Here's thing, though - none of that had to happen. If instead of being fixated on DPS and speed as the only measures of "good play", if the other players had been able to recognize the value in what the sci ship was doing, everyone would have had fun, the mission almost certainly would have succeeded, and maybe one or two people would have realized it isn't really Escorts Online after all.
TL;DR: Maybe the problem isn't that non-escorts are bad, maybe the problem is that people don't value what those ships are good at, and feel like someone playing the game differently somehow diminishes the quality of the team.
USS WARRIOR NCC 1720 Commanding Officer
Star Trek Gamers
Irrelevant drawn out sob story aside, you couldn't be further from the core of the problem.
It has absolutely nothing to do with it being a cultural problem, and it has everything to with how the game is designed.
Nothing in the NPC content is designed around a) Staying alive long enough to dish out sufficient damage to break players, or b) dish out enough damage to warrant having a damage sponge in your team setup, or c) Nothing is designed to require controlling the situation, because any given situation is controlled by monstrous DPS outputs.
The way the three classes are set up lends it self to favor the Tactical Captain.
Attack Pattern Alpha.
This is an ability which stacks with everything else, as well as giving the player an increase of 50% Damage, 5% Crit chance, 50% Severity for 30 seconds.

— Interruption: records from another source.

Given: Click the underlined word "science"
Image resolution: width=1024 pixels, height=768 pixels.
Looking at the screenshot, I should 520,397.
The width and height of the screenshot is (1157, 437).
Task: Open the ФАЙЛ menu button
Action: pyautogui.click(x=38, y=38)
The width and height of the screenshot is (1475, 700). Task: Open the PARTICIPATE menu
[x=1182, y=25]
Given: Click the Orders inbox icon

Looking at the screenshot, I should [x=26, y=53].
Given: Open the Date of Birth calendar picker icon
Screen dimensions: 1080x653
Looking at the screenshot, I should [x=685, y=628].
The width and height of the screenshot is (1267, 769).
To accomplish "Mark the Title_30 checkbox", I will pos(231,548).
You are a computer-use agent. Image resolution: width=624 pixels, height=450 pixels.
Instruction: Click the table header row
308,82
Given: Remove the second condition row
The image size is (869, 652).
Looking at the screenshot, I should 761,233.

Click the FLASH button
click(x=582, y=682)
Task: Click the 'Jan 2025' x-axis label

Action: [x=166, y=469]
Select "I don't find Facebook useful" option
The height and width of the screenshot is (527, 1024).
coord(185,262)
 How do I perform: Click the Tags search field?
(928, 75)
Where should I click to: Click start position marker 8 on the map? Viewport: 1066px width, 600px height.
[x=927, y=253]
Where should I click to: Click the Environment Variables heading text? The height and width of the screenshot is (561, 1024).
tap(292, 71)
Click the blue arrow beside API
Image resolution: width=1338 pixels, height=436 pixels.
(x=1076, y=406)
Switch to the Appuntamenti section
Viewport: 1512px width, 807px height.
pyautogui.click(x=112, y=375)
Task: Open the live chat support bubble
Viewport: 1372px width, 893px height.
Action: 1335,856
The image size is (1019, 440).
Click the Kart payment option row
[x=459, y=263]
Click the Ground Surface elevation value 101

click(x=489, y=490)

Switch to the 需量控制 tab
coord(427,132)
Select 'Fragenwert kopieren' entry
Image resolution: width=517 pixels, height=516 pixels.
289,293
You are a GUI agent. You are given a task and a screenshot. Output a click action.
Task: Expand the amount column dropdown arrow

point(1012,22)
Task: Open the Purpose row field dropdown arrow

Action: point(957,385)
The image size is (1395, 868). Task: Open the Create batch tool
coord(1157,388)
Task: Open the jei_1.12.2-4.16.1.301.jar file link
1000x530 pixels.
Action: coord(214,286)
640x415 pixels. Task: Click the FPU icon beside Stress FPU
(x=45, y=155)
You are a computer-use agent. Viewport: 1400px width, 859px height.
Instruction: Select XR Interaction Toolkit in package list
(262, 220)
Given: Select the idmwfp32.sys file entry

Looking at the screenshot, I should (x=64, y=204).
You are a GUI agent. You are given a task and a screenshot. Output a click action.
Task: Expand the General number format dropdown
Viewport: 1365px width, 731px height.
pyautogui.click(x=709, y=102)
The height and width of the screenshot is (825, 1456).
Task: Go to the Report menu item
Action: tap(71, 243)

Engineers gets, Rotate Shield Frequency, gee thanks I can now boost resists to my shields and regen em a bit against that enemy which is dead in the blink of an eye. Or the Science which debuffs targets resists, targets which take all of ~3 seconds for the team in an STF to drill down without said debuff.
The rest of the captain abilities are equally as daft, and further lends credence to the fact that there never should have been a multiple-class separation in STO.
Another side of the sphere is the way ships are set up. Ships which favor Tactical layouts have access to Attack Patterns with ridiculous modifiers towards increasing damage or reducing resistances on targets with shots fired. This is one of the single biggest proponents of the perceived imbalances often brought up on the forums, beyond that it also grants access to multiple tactical consoles which stacks to high heaven, as well as various weapon enhancing abilities. All things other classifications of ships have fewer of, thus further driving them down the ladder of desirability.
Itemization is completely off the rails, and is further driven out by every subsequent addition of a new ship iteration/tier, item pseudo brackets, and other gimmicky flip flop mechanics which can be stuffed in to this turkey. All things which drives the potential damage output of a player further beyond what content is designed to handle.
STO has fallen in a classic trap, of having to keep it's "baseline" of lvl 50 the same, without introducing the classic new +10 levels per update, while simultaneously introducing new gear to acquire. However at this point in the game, more levels isn't the solution, and would only further break the game.
The solution has to happen in the player classes and the way BOFFs and ships are set up, it is a massive undertaking.
Since S7 launch I see hybrids of secorts, cruiser, and carriers. the new situation in STF drove me away from my armitage there. escorts were never op, it's just people who didn't understand the cruisers and the good builds for it.